Is your TV at home a smart TV? If it is, your TV is probably watching you. In this article, we will discuss how your TV files your viewing patterns and silently earn from your behavior.
ACR: Linking you and advertisers
All smart TVs have a feature: automatic content recognition (ACR), which utilizes the few pixels of the content you are viewing and transmits that data back to a gigantic database. This data is used to filter advertisements targeted at you based on your preferences during your TV time or out of your TV time. You might be curious as to how these advertisements make their way into your smart TV and the other smart devices you own. As your smart TV is linked to your home router, it would have the same IP address, which acts as an identifier that can help companies pinpoint your household. The targeted advertisements will be aimed at all the devices within your home network. This means that you can easily find the same advertisement on the TV, on your smartphone and even on your parents’ smartphones.
This feature might sound terrifying since TV came before the Internet, and the masses remember watching TV as a purely unidirectional communication. However, now that your smart TV is also online, they work in the exact same way as when you are online with your smartphones or laptops. This includes being pursued and being fed with advertisements and content that are calculated to appeal to you.

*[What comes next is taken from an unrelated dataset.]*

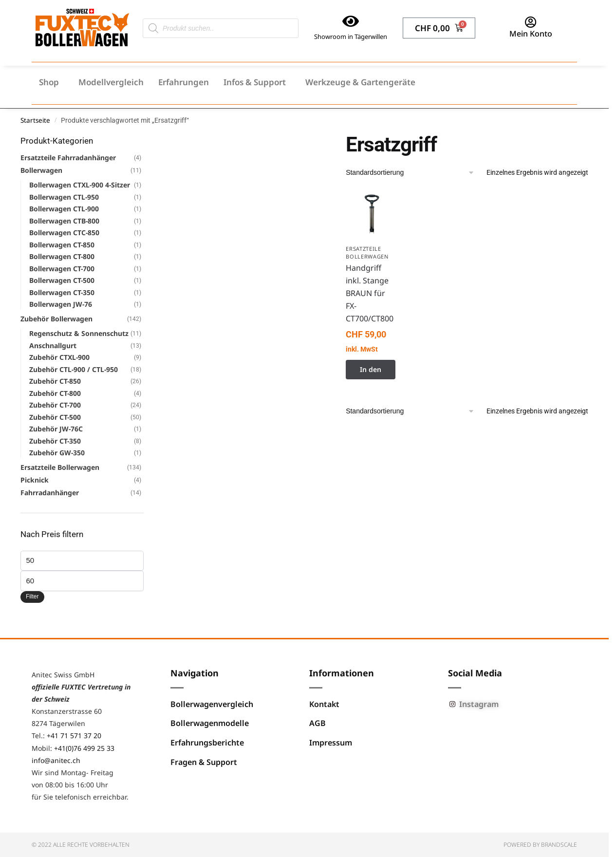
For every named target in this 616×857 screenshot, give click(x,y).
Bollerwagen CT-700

The way your TV compiles your viewing data is done in the same way as the “recommended” content sections of sites such as YouTube or Facebook. As a consumer, who does not want to view more of what they like? Smart TV platforms that adopt ACR give you an enhanced, customizable viewing experience with the data they collect on your viewing patterns to help advertisers find you.
Greater emphasis on transparency when it comes to the gathering of data
Internet regulators have long been troubled with user content and transparency. In 2017, FTC sued the smart TV manufacturer Vizio, for gathering viewing data without the viewer’s permission, and Vizio had to compensate approximately two million. From here on, regulators have kept a sharp eye on smart TV producers. People have begun pressing companies to be more transparent with the type of data they will be gathering in the primary terms of service on the first installation of the TV. However, an unusually high percentage of 90% of Samba-enabled TV consumers agree to have their viewing information collected despite the commotion about it.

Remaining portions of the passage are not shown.